Jean Leonetti: "J'espère que cela ne fera pas jurisprudence"

"La loi privilégie l'intérêt collectif à l'intérêt particulier", déplore pour sa part Emmanuel Ludot, qui rappelle qu'"il n'y a pas de statut juridique du cordon: par défaut la loi estime qu'il appartient à la mère, le père en est totalement écarté". "L'enfant, alors que c'est son corps, se trouve dépourvu de son cordon à peine a-t-il vu le jour", juge-t-il.

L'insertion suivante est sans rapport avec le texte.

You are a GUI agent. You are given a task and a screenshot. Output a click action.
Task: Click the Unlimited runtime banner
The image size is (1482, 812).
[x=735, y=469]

"On essaie de calmer l'angoisse des parents en leur donnant l'illusion qu'en gardant le cordon, ils vont pouvoir le sauver de toutes les pathologies possibles", rétorque pour sa part au fond Jean Leonetti. 

Le parlementaire a ajouté que les voies de recherche actuelles sur les cellules souches ne portent pas sur le sang de cordon. "J'espère que ça ne donnera pas l'idée à d'autres et que ça ne fera pas jurisprudence", a-t-il conclu.

Le sang de cordon est actuellement utilisé pour traiter des malades atteints de maladies du sang (leucémies, lymphomes) et remplace la greffe de moelle osseuse dans certaines indications.